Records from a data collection
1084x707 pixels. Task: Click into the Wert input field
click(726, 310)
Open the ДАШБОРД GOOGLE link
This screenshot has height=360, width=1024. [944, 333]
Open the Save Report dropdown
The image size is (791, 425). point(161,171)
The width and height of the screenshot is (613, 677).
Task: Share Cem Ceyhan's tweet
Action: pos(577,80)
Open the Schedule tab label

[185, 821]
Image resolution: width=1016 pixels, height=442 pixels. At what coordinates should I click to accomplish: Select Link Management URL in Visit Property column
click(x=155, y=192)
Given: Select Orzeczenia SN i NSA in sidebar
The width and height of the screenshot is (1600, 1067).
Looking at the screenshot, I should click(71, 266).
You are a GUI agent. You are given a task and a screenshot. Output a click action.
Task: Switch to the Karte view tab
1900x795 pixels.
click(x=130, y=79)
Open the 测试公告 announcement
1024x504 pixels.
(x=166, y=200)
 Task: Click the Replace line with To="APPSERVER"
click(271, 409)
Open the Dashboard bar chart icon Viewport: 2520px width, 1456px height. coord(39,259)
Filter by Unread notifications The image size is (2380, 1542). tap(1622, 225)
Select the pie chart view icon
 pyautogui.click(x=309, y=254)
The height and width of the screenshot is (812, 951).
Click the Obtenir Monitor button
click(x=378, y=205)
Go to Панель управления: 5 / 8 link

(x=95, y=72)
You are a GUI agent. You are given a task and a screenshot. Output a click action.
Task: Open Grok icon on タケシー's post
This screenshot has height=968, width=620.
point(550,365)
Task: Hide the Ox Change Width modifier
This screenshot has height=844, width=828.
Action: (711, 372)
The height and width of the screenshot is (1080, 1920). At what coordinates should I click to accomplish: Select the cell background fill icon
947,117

[Assignment]
All records are to be restated exactly, from the first line to the last line.

[Answer to the problem]
1084x707 pixels. Task: Click into the Wert input field
click(726, 310)
Open the ДАШБОРД GOOGLE link
This screenshot has height=360, width=1024. [944, 333]
Open the Save Report dropdown
The image size is (791, 425). point(161,171)
The width and height of the screenshot is (613, 677).
Task: Share Cem Ceyhan's tweet
Action: pos(577,80)
Open the Schedule tab label

[185, 821]
Image resolution: width=1016 pixels, height=442 pixels. At what coordinates should I click to accomplish: Select Link Management URL in Visit Property column
click(x=155, y=192)
Given: Select Orzeczenia SN i NSA in sidebar
The width and height of the screenshot is (1600, 1067).
Looking at the screenshot, I should click(71, 266).
You are a GUI agent. You are given a task and a screenshot. Output a click action.
Task: Switch to the Karte view tab
1900x795 pixels.
click(x=130, y=79)
Open the 测试公告 announcement
1024x504 pixels.
(x=166, y=200)
 Task: Click the Replace line with To="APPSERVER"
click(271, 409)
Open the Dashboard bar chart icon Viewport: 2520px width, 1456px height. coord(39,259)
Filter by Unread notifications The image size is (2380, 1542). tap(1622, 225)
Select the pie chart view icon
 pyautogui.click(x=309, y=254)
The height and width of the screenshot is (812, 951).
Click the Obtenir Monitor button
click(x=378, y=205)
Go to Панель управления: 5 / 8 link

(x=95, y=72)
You are a GUI agent. You are given a task and a screenshot. Output a click action.
Task: Open Grok icon on タケシー's post
This screenshot has height=968, width=620.
point(550,365)
Task: Hide the Ox Change Width modifier
This screenshot has height=844, width=828.
Action: (711, 372)
The height and width of the screenshot is (1080, 1920). At what coordinates should I click to accomplish: Select the cell background fill icon
947,117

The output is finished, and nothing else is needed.